start PROVIDED RECORDS

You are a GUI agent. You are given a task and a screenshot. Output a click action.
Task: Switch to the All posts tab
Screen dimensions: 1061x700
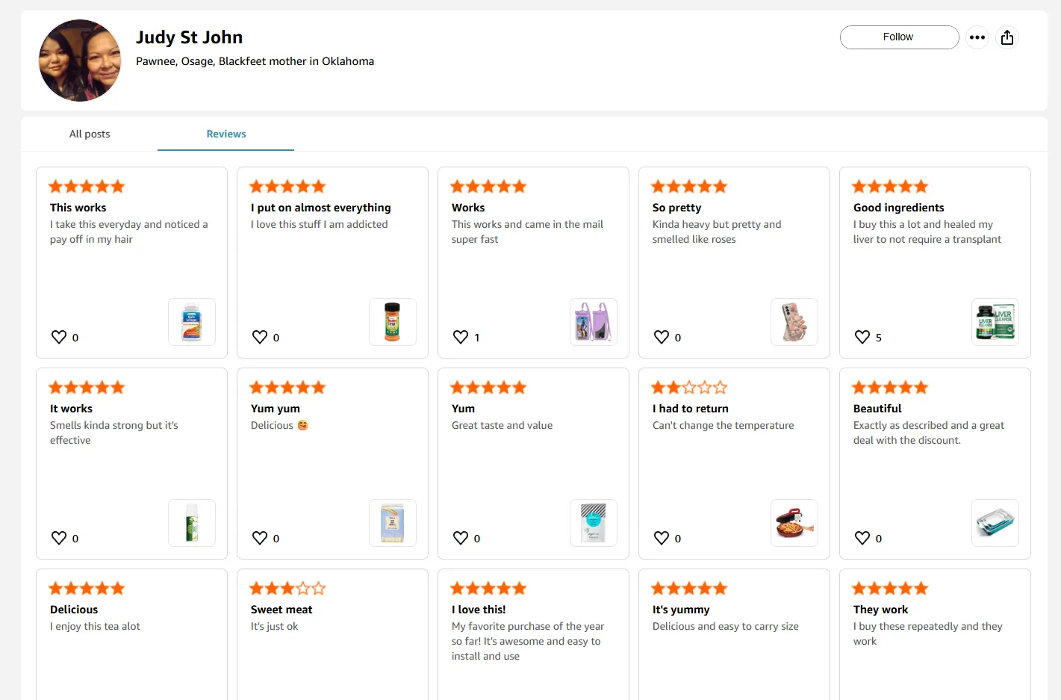pos(90,134)
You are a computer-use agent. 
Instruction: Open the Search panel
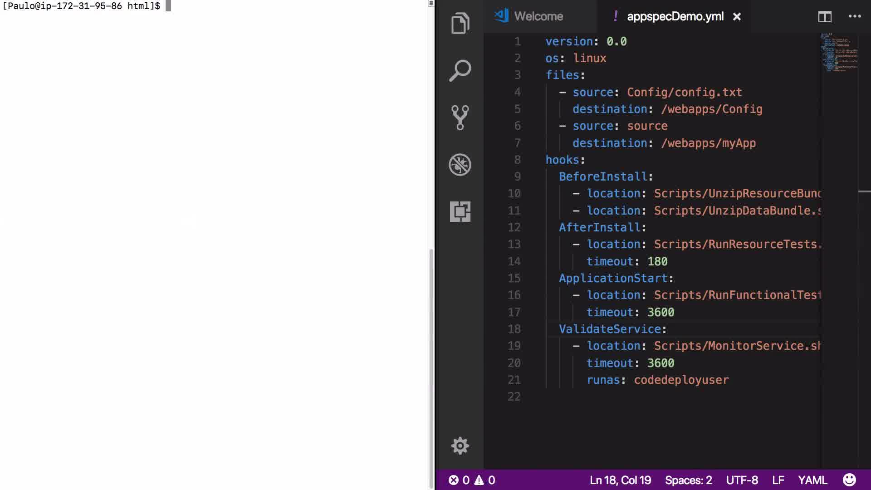460,70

end PROVIDED RECORDS

» **TASK INSTRUCTIONS**: Output the listing above as a two-column CSV with the header row instruction,location and one row per instruction. Put each field in double quotes, replace line breaks with spaces, and omit the pictures.

» **RESULT OF THE EXERCISE**:
instruction,location
"You are a GUI agent. You are given a task and a screenshot. Output a click action. Task: Switch to the All posts tab Screen dimensions: 1061x700","pos(90,134)"
"You are a computer-use agent. Instruction: Open the Search panel","460,70"